Oh... Sorry. I'm quite overloaded at the moment and simply forgot about
this thread.

So what is exactly our problem with pr_cont -- it's not SMP friendly.
And this leads to various things, the most annoying of which is a
preliminary flush.

E.g. let me do a simple thing on my box:

ps aux | grep firefox
kill 2727

dmesg | tail
[ 554.098341] Chrome_~dThread[2823]: segfault at 0 ip 00007f5df153a1f3 sp 00007f5ded47ab00 error 6 in libxul.so[7f5df1531000+4b01000]
[ 554.098348] Code: e7 04 48 8d 15 a6 94 ae 03 48 89 10 c7 04 25 00 00 00 00 00 00 00 00 0f 0b 48 8b 05 57 d0 e7 04 48 8d 0d b0 94 ae 03 48 89 08 <c7> 04 25 00 00 00 00 00 00 00 00 0f 0b e8 4d f4 ff ff 48 8b 05 34
[ 554.109418] Chrome_~dThread[3047]: segfault at 0 ip 00007f3d5bdba1f3 sp 00007f3d57cfab00 error 6
[ 554.109421] Chrome_~dThread[3077]: segfault at 0 ip 00007fe773f661f3 sp 00007fe76fea6b00 error 6
[ 554.109424] in libxul.so[7f3d5bdb1000+4b01000]
[ 554.109426] in libxul.so[7fe773f5d000+4b01000]
[ 554.109429] Code: e7 04 48 8d 15 a6 94 ae 03 48 89 10 c7 04 25 00 00 00 00 00 00 00 00 0f 0b 48 8b 05 57 d0 e7 04 48 8d 0d b0 94 ae 03 48 89 08 <c7> 04 25 00 00 00 00 00 00 00 00 0f 0b e8 4d f4 ff ff 48 8b 05 34


Even such a simple thing as "printk several lines per-crashed process"
is broken. Look at line #0 and lines #2-#5.

And this is the only problem we probably need to address. Overlapping
printk lines -- when several CPUs printk simultaneously, or same CPUs
printk-s from IRQ, etc -- are here by design and it's not going to be
easy to change that (and maybe we shouldn't try).
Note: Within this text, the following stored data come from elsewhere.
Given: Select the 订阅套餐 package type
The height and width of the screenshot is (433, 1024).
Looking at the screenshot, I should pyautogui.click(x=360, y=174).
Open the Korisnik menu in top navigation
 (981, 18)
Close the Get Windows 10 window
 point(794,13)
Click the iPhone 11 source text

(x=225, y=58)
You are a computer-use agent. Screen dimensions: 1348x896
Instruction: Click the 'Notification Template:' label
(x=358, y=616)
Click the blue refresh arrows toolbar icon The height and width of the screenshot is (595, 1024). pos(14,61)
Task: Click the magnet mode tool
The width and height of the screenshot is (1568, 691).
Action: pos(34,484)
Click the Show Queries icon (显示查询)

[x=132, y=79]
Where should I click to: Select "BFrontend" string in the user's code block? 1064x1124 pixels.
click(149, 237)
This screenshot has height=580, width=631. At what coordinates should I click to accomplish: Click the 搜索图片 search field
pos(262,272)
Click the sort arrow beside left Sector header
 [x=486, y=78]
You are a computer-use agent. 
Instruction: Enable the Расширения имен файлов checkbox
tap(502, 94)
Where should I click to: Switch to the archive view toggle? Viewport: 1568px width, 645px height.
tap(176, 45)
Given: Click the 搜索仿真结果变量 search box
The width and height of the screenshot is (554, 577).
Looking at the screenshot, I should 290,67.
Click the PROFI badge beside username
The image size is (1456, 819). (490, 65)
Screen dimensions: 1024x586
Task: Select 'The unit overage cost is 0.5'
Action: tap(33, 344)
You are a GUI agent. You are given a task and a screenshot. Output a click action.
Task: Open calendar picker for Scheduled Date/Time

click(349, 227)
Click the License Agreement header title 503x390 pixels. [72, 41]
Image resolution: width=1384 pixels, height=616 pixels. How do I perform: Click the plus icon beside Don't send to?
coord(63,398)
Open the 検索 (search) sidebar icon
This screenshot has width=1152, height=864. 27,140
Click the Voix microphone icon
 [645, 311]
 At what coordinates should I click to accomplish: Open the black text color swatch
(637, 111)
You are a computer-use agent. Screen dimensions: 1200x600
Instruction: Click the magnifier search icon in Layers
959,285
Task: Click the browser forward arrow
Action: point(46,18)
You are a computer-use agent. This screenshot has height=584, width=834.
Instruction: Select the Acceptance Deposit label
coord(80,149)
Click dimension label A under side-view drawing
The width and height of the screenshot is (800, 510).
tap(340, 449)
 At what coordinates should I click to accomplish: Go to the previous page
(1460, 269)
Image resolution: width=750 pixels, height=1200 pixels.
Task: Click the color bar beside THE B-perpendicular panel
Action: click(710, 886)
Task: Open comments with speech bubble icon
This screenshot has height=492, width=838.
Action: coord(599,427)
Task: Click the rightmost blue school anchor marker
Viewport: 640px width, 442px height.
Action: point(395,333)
Buffering multiple lines in printk buffer does not look so simple and
perhaps we should not try to do this, as well. Why:

- it's hard to decide what to do when buffer overflows

Switching to "normal printk" defeats the reason we do buffering in the
first place. Because "normal printk" permits overlapping. So buffering
makes a little sense if we are OK with switching to a "normal printk".

- the more we buffer the more we can lose in case of panic.

We can't flush_on_panic() printk buffers which were allocated on stack.

- flushing multiple lines should be more complex than just a simple
printk loop

while (1) {
x = memchr(buf, '\n', sz);
...
print("%s", buf);
...
}

Because "printk() loop" permits lines overlap. Hence buffering makes
little sense, once again.



So let's reduce the problem scope to "we want to have a replacement for
pr_cont()". And let's address pr_cont()'s "preliminary flush" issue only.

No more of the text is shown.